6.2. Peran Media Digital dalam Memperkuat Toleransi dan Harmoni
Meskipun dihadapkan pada tantangan, era digital juga menawarkan peluang signifikan untuk memperkuat moderasi beragama.9 Media sosial dapat dimanfaatkan secara efektif untuk menyebarkan konten positif yang mendorong toleransi, keberagaman, dan perdamaian, sehingga menciptakan harmoni sosial.10
Familiaritas generasi muda dengan media sosial membuka peluang besar bagi para pendakwah, khususnya anak muda, untuk menyebarkan konten dakwah digital. Ini sangat mendukung dalam menyampaikan pentingnya moderasi beragama untuk mencegah konflik dalam masyarakat yang heterogen.9 Teknologi juga dapat digunakan untuk meningkatkan pendidikan agama yang moderat.9 Media digital dapat menyebarkan narasi moderasi beragama, berfungsi sebagai alat yang efektif untuk melawan propaganda ekstremis yang sering tersebar di dunia maya.11 Dengan memanfaatkan platform digital untuk menyebarkan pesan damai dan toleransi, komunitas dapat dibangun yang saling menghormati.11
6.3. Inisiatif Pemerintah dan Masyarakat Sipil dalam Mengampanyekan Moderasi Beragama Online
Penguatan moderasi beragama di era digital membutuhkan peran aktif dari masyarakat, pemerintah, dan lembaga pendidikan.9 Pemerintah telah mengambil langkah tegas untuk memberantas ujaran kebencian di media sosial, meskipun kontrol penuh masih menjadi tantangan.6 Pemerintah juga memiliki peran besar dalam menciptakan kebijakan yang mendukung moderasi beragama, dengan menekankan penghormatan terhadap kebebasan beragama dan berkeyakinan.
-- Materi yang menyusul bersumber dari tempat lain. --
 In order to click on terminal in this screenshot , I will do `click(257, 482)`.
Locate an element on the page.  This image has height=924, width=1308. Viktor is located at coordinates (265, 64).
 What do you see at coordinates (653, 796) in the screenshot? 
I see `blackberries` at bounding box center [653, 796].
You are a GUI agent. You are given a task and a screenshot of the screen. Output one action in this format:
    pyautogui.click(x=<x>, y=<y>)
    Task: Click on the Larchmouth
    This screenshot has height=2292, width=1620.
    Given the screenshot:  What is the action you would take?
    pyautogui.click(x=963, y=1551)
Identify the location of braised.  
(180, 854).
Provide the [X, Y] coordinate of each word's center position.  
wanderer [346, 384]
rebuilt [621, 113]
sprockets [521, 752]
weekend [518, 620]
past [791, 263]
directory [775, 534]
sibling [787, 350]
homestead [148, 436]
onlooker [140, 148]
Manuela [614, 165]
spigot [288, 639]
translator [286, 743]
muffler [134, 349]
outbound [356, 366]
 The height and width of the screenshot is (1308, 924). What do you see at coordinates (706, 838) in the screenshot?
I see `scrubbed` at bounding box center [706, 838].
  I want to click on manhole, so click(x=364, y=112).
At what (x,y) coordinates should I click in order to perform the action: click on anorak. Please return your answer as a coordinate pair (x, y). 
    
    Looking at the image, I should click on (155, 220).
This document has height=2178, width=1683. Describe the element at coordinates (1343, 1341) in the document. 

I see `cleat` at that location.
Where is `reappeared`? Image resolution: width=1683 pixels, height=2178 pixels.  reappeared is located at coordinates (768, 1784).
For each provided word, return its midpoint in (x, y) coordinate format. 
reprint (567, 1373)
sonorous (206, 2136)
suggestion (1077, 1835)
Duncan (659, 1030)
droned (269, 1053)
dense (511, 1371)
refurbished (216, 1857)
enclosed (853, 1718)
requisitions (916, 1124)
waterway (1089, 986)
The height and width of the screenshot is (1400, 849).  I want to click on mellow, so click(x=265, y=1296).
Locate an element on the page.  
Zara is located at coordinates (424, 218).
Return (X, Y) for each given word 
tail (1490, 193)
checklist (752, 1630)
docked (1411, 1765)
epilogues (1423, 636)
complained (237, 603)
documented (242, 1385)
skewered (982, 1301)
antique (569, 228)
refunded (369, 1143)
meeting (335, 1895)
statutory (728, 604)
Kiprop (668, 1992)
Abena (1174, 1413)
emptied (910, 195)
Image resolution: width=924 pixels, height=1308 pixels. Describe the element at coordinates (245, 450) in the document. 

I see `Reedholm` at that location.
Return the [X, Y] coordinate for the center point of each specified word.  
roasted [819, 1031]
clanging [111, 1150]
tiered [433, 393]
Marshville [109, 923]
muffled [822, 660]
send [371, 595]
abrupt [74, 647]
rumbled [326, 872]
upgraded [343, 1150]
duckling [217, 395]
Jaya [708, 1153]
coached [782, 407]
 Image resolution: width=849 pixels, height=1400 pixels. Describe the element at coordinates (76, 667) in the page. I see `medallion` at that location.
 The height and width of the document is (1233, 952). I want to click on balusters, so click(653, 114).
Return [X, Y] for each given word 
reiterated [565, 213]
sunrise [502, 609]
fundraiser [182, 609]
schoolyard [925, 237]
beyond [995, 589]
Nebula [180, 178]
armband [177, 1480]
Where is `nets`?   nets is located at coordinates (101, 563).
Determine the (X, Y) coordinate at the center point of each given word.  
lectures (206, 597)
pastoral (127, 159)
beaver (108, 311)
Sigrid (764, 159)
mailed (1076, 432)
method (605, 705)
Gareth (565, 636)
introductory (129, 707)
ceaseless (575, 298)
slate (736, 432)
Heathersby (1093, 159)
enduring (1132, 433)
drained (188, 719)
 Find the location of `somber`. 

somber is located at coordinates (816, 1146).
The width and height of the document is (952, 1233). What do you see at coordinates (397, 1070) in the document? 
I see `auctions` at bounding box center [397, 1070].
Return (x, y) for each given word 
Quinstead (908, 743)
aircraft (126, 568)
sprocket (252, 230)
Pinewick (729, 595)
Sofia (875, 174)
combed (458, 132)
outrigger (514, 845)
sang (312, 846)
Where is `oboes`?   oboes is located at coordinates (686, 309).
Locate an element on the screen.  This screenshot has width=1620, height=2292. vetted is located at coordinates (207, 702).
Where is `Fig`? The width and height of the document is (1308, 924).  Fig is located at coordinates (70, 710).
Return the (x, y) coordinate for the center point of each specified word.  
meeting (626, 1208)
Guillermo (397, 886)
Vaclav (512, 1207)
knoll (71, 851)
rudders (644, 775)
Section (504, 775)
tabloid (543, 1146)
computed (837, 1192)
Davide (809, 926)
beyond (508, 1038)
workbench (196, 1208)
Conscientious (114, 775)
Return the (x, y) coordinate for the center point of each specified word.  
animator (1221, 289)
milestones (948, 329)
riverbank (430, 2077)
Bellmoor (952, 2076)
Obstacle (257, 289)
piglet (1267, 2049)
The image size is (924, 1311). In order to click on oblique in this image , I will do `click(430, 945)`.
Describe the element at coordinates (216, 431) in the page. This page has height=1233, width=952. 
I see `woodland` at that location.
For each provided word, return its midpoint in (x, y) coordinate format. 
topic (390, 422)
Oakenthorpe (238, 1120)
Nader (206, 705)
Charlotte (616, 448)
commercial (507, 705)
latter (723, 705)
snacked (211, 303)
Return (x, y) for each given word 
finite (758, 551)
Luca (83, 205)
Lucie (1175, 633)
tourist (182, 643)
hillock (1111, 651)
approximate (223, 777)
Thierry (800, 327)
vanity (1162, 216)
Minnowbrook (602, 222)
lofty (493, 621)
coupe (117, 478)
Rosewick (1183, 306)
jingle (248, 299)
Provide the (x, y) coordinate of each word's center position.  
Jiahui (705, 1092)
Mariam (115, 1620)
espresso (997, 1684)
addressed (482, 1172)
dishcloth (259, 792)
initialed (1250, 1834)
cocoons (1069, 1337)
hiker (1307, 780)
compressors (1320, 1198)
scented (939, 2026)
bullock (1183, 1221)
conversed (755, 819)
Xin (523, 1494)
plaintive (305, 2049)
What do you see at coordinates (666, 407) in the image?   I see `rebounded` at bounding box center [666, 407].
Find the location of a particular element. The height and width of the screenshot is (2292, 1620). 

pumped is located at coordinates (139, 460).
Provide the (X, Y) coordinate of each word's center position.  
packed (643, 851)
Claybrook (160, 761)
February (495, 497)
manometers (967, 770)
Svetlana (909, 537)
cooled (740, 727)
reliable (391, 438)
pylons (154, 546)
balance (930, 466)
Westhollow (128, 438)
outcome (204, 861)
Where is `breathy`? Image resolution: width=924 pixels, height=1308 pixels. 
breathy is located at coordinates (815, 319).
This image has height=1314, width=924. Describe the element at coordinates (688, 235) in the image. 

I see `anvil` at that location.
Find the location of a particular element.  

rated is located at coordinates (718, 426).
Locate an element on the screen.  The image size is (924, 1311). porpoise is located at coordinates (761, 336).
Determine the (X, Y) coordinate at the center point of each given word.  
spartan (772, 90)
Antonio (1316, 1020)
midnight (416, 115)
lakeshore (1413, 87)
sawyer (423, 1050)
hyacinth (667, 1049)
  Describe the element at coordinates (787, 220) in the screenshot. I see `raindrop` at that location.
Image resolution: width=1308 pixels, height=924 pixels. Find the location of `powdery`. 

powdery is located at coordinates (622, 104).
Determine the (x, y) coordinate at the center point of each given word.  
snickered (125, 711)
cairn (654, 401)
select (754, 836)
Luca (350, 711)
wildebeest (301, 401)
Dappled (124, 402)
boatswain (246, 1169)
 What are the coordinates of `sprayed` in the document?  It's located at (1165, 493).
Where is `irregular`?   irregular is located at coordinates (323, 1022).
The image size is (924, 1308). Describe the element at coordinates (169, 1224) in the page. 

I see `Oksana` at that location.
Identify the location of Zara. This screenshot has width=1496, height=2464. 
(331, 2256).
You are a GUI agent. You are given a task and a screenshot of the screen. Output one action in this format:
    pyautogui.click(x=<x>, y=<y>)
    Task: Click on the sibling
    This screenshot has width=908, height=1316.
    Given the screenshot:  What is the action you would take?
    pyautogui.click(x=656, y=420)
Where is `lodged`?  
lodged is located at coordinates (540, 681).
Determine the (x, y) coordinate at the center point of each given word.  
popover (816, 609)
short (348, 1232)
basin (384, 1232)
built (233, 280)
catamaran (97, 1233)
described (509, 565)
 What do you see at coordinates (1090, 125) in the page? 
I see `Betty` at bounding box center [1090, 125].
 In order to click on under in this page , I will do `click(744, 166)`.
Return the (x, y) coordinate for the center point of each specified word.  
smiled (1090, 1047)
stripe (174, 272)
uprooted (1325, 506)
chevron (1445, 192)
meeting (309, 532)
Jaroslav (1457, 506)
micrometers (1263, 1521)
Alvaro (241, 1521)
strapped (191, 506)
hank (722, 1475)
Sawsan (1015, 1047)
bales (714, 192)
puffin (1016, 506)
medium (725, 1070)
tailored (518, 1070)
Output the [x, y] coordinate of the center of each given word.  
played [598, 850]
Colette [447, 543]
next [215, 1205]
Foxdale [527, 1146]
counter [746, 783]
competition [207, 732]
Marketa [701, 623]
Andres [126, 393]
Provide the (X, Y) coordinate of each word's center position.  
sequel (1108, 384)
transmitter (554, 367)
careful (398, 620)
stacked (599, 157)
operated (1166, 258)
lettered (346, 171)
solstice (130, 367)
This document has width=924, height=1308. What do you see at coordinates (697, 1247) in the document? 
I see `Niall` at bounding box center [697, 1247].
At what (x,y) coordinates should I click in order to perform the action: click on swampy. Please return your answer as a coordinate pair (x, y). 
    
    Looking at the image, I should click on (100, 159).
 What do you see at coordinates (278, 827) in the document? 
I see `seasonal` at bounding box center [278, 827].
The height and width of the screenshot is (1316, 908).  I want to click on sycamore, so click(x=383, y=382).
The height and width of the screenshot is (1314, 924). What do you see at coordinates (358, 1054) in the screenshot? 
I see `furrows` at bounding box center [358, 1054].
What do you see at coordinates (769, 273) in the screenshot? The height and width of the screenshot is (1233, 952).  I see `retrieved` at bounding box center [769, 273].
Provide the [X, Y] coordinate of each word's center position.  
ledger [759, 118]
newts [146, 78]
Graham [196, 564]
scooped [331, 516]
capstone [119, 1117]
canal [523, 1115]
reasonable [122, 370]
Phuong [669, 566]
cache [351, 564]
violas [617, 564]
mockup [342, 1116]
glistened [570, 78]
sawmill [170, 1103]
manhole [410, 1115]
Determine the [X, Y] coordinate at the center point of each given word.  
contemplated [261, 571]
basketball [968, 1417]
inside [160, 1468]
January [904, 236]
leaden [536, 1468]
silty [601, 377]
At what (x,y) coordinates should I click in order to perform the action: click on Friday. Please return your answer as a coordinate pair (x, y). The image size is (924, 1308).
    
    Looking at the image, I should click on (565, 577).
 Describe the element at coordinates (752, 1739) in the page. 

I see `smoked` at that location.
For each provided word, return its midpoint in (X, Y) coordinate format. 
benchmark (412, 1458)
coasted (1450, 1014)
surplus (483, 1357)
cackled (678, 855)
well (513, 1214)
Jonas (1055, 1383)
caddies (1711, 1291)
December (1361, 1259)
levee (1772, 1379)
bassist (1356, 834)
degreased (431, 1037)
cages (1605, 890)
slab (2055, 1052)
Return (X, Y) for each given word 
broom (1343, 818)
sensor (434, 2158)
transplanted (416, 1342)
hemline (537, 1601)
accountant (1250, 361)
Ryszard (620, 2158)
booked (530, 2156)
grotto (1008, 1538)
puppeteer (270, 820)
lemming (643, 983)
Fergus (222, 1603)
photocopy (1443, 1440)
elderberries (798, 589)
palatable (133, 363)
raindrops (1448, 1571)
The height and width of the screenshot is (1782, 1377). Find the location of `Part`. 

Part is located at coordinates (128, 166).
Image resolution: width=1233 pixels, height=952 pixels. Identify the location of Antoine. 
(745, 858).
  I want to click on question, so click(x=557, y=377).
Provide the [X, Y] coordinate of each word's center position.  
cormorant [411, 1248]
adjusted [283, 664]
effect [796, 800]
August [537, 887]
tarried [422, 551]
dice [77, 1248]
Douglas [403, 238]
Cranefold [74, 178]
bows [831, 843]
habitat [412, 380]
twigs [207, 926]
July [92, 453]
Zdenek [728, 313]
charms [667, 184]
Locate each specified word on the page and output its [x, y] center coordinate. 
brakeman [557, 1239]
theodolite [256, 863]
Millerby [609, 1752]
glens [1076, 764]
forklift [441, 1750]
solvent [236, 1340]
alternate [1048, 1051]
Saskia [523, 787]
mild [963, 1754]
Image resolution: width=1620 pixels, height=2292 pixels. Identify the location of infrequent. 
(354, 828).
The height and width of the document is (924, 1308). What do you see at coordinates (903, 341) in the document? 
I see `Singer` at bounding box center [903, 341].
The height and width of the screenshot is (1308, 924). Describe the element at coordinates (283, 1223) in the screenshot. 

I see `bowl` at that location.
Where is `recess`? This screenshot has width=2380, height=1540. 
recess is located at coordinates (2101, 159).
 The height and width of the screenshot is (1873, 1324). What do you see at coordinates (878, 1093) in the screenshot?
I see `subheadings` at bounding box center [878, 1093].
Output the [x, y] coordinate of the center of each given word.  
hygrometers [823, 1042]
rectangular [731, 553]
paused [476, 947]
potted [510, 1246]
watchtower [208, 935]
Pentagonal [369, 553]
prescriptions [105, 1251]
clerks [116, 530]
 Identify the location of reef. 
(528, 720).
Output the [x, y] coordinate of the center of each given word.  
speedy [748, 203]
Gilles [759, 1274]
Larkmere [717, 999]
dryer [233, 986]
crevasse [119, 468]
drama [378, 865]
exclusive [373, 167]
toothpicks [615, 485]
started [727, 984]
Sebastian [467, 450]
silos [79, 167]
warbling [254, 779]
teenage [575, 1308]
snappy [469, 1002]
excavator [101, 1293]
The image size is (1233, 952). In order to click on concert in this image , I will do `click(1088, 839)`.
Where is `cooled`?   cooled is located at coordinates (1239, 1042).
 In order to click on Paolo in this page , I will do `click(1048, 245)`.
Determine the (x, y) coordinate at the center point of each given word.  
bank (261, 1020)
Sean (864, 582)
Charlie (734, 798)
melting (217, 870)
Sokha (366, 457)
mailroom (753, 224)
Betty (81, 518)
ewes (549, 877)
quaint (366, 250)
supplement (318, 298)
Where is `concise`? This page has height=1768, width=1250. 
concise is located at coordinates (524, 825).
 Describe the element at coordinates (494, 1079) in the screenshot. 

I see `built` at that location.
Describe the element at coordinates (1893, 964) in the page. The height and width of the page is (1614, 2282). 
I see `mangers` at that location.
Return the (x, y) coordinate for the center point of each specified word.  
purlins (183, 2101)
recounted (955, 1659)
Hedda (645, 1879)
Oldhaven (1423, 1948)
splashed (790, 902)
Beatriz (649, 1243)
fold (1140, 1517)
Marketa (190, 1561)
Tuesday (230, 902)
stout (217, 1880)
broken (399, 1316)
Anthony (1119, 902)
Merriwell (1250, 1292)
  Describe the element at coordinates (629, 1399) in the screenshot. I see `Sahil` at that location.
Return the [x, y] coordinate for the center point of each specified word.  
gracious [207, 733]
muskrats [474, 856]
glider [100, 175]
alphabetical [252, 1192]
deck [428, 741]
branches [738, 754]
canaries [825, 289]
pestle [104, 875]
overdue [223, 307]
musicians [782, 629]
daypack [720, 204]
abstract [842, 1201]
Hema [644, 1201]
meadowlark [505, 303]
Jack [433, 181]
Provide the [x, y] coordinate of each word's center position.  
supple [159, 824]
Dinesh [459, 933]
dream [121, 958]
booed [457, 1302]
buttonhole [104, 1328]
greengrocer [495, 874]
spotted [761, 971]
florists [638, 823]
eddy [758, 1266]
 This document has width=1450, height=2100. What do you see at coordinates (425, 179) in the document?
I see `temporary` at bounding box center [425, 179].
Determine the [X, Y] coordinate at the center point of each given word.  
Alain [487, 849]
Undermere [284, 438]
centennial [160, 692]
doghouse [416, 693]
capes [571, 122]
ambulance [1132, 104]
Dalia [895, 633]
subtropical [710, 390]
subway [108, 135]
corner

Ini termasuk mendukung program pendidikan yang menyoroti pentingnya saling menghormati dan memahami.11
Di sisi masyarakat sipil, terdapat berbagai inisiatif:
- Dakwah Digital: Pemanfaatan media sosial untuk dakwah digital merupakan solusi alternatif untuk meningkatkan pemahaman tentang moderasi beragama.9
- Kampanye Aktif: Organisasi keagamaan secara aktif mengampanyekan moderasi beragama melalui program pendidikan, pelatihan, dan diskusi keagamaan, dengan tujuan memperkuat toleransi dan harmoni sosial.11
- Partisipasi Komunitas: Keterlibatan aktif dalam dialog lintas agama, kegiatan sosial berbasis keberagaman, dan kampanye damai di media sosial dapat membangun kesadaran kolektif tentang pentingnya moderasi beragama, mencegah polarisasi dan segregasi sosial.11
- Peran Tokoh Agama: Tokoh agama memiliki peran krusial sebagai mediator perbedaan, mempromosikan pendidikan agama yang inklusif, dan melakukan kampanye kesadaran sosial melawan ekstremisme.12
- Pendidikan Keluarga: Pendidikan toleransi harus dimulai dari lingkungan keluarga, mengajarkan anak-anak untuk menghargai perbedaan.12
Sebuah ekosistem kolaboratif antara pemerintah, akademisi, dan masyarakat sipil sangat penting untuk menciptakan lingkungan digital yang sehat dan mendukung moderasi beragama.11 Hal ini menunjukkan bahwa moderasi beragama yang efektif di era digital memerlukan pendekatan sinergis di mana kebijakan pemerintah menyediakan kerangka hukum dan regulasi yang kuat, sementara masyarakat sipil dan tokoh agama secara aktif terlibat dalam pendidikan tingkat komunitas, dialog, dan penyebaran narasi tandingan. Baik penegakan dari atas ke bawah maupun advokasi dari bawah ke atas tidak dapat berhasil secara terpisah. Ini menyoroti kebutuhan akan strategi terintegrasi yang menumbuhkan budaya moderasi dari tingkat negara hingga individu, baik daring maupun luring, mengakui bahwa perubahan sosial adalah tanggung jawab kolektif.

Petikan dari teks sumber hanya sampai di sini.